Note on the Parenthesis... the expression INSIDE the parenthesis takes precedence.  Anything outside of the Parenthesis - including the 2 in the OP's function - goes to the EMDAS part of PEMDAS.

 

So, 60% of the answer matches mathematics taught in Asia.

 

So, here goes - the order of precedence is like the Metric system.  America just has to have their own thing.  :D

At least you don't do the adding/subtracting first!

 

A few years ago, there was a TV quiz in the UK called "Are You Smarter than a 10 Year Old" in which adults were pitted against 10-year-old kids answering questions set by teachers of 10-year-olds.
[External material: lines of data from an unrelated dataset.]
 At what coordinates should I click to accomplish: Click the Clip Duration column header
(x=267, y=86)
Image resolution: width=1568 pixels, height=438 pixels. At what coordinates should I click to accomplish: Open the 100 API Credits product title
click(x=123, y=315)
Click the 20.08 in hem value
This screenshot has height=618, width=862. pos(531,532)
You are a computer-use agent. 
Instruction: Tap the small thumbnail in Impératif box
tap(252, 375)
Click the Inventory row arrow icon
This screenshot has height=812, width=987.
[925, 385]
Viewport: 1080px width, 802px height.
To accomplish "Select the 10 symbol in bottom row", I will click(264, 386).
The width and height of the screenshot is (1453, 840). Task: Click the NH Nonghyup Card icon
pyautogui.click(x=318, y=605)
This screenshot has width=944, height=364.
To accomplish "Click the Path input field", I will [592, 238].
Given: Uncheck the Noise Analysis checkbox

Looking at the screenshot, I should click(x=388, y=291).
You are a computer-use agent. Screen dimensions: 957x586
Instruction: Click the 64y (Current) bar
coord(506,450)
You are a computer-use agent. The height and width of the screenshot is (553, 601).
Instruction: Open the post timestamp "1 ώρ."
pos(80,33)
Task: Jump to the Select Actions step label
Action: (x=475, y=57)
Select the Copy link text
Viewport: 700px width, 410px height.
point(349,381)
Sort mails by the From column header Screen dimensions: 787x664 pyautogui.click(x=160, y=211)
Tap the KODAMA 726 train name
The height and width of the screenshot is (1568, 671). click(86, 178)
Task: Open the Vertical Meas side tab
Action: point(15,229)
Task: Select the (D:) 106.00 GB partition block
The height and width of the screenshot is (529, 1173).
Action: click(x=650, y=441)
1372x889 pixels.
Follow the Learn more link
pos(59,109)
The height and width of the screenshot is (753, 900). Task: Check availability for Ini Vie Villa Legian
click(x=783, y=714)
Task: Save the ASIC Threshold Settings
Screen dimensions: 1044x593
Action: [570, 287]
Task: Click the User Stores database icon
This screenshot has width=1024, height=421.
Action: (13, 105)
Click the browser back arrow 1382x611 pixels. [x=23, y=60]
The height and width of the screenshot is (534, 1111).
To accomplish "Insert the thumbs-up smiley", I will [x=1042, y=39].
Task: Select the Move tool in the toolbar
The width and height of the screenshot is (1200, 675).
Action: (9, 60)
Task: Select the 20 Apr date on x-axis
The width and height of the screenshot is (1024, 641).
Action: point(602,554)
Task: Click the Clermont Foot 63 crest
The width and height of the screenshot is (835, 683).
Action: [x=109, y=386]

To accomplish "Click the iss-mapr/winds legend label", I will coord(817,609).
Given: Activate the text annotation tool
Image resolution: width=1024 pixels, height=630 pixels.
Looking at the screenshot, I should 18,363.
The quiz master was Noel Edmonds.

 

On one show, a question was "What is 5 + 3 x 0?" The adult answered something like 15, and was pooh-poohed by Noel Edmonds with a patronizing "anything multiplied by zero is zero!" The 10-year-old did get 0 and was awarded the point.

 

Now the adult got it wrong anyway, but that didn't stop hordes of mathematicians barraging the TV company with complaints. The teacher who set the question issued a clarification that "children of 10 are taught to do their sums left to right, so 5x3=15, and 15x0=0."

 

So perhaps the show should have been renamed "Do You Do Math the Same Way as a 10 Year Old"!

 

P.S. I was schooled here in the UK and I was taught BEDMAS, so its not just the US that likes to be different. We are not fully metricated here either. We are more metricated than the US; for example we buy our timber in centimetres and our fuel in litres, but still use miles and m.p.h. on the roads and buy our milk and beer by the pint. (Though a UK pint is not quite the same as a US pint.) When a friend from the US came to visit me a few years ago she was both surprised and delighted to learn that we use miles here; everyone had told her that "Europe uses kilometres". (This of course depends on whether you consider Great Britain to be part of Europe: politically it is, but culturally we have much more in common with America.)